Work required. Render the lines between the one containing "Where should I click to: Check" and the one containing "[x=212, y=408]", inclusive, as a two-column CSV with columns named "prompt" and "click". Give one row for each line paired with the answer that follows it, with each value in a single quoted field and any line breaks replaced by spaces.

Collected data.
======

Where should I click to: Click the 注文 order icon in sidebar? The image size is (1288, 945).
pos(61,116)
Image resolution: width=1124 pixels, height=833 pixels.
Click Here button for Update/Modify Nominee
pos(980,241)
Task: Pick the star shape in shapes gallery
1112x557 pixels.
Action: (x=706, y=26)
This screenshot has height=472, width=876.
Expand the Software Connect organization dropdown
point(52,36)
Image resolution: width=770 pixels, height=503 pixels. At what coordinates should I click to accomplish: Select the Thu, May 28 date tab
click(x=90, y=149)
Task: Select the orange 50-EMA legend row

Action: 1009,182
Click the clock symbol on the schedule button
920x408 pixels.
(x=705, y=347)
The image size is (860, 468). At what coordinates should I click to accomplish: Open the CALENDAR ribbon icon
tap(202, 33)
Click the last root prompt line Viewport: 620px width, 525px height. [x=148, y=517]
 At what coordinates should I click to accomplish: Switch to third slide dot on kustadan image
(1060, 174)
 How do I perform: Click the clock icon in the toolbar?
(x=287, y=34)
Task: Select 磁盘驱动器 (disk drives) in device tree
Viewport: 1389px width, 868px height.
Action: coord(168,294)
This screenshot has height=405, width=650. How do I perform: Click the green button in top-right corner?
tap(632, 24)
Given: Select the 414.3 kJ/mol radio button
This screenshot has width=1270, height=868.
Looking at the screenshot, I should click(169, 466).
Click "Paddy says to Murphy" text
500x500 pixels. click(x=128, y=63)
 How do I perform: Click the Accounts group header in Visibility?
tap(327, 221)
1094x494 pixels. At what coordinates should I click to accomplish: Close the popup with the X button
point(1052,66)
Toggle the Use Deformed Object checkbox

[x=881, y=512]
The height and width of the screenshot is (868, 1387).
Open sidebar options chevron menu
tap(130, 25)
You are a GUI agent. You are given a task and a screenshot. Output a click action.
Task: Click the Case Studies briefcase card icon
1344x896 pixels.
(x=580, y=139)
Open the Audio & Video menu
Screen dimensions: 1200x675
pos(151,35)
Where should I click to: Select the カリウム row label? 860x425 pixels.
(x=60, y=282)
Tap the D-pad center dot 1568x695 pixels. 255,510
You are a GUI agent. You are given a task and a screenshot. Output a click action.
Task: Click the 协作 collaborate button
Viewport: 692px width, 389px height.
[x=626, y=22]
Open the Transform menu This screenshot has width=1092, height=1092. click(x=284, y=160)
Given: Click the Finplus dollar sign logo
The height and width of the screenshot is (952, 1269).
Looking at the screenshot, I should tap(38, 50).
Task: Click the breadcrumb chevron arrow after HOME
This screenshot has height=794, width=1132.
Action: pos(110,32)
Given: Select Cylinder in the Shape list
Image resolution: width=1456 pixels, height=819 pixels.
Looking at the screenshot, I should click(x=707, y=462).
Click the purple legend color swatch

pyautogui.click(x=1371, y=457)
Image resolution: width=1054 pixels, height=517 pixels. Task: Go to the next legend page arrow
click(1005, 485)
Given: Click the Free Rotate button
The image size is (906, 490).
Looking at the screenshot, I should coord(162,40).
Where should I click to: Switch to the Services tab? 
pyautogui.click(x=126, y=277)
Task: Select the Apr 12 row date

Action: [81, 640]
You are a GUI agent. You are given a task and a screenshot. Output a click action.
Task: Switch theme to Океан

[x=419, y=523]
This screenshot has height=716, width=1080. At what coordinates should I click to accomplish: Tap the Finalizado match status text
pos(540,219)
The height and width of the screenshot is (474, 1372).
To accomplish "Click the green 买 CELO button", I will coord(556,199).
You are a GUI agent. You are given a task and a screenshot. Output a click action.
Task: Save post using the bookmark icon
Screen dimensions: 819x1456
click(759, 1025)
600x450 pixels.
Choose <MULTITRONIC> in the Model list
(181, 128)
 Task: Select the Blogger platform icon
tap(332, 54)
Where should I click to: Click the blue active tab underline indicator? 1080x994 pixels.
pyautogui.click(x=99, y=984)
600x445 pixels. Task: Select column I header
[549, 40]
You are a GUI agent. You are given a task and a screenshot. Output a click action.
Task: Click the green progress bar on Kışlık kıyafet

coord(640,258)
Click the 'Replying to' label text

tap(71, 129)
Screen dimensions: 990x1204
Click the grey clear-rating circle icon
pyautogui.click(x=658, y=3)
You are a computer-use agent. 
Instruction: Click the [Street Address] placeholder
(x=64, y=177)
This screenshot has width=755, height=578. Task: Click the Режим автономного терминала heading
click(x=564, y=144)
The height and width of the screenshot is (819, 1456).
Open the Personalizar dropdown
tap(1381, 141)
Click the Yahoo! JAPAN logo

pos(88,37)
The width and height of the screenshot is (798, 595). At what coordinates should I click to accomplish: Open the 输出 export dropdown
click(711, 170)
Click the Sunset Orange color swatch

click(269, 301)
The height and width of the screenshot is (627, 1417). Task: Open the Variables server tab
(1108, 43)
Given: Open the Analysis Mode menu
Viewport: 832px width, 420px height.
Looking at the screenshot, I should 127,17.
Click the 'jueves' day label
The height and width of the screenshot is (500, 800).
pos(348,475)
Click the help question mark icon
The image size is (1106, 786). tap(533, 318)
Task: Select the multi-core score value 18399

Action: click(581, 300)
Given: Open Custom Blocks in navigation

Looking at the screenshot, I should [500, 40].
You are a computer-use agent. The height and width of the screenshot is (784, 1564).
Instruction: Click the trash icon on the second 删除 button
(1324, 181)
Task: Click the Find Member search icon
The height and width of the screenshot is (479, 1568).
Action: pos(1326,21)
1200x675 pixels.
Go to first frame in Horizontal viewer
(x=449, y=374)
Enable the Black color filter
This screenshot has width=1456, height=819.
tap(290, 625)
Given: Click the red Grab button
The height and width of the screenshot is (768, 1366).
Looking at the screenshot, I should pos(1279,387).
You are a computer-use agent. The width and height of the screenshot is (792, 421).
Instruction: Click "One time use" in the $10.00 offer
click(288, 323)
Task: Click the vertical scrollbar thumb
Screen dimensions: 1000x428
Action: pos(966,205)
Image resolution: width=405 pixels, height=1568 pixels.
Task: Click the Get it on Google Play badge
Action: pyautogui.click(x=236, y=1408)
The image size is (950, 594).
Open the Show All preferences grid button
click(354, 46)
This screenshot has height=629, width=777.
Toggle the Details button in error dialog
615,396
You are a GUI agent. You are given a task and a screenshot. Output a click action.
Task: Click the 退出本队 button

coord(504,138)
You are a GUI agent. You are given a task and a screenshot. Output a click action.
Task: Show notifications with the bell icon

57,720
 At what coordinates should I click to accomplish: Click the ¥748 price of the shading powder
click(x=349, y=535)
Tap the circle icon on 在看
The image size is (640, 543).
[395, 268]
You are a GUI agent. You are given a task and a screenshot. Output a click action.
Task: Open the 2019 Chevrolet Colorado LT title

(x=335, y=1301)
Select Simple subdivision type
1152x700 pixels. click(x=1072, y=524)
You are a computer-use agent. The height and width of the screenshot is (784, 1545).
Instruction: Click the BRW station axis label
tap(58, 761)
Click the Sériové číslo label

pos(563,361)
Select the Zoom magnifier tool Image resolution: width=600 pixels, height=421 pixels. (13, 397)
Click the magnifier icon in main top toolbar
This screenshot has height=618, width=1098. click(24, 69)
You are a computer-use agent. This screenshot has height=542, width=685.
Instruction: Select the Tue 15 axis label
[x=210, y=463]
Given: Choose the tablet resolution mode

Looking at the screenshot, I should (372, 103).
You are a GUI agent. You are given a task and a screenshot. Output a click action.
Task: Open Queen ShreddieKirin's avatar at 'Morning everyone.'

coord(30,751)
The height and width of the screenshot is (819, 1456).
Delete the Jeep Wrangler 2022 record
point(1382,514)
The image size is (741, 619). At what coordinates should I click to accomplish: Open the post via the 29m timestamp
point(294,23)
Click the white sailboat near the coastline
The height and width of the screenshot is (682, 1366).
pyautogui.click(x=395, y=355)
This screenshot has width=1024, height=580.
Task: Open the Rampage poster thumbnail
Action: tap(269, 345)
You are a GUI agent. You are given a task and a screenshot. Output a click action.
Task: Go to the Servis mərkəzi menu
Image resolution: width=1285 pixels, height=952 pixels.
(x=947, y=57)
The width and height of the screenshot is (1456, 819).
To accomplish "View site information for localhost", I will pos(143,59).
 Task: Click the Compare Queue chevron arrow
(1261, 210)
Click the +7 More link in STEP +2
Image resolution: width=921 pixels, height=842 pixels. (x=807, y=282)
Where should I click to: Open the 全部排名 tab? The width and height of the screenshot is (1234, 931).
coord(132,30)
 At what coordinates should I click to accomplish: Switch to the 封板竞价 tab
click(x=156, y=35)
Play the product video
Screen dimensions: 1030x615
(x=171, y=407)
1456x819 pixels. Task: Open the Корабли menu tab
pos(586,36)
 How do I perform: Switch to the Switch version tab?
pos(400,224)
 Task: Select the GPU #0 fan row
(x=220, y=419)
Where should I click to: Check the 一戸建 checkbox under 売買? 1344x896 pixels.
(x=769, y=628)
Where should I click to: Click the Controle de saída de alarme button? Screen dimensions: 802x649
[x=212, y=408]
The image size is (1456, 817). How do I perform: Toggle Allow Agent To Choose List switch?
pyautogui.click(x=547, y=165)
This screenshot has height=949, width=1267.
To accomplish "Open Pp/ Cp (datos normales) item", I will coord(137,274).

======

Output.
prompt,click
"Where should I click to: Check the 一戸建 checkbox under 売買? 1344x896 pixels.","(x=769, y=628)"
"Where should I click to: Click the Controle de saída de alarme button? Screen dimensions: 802x649","[x=212, y=408]"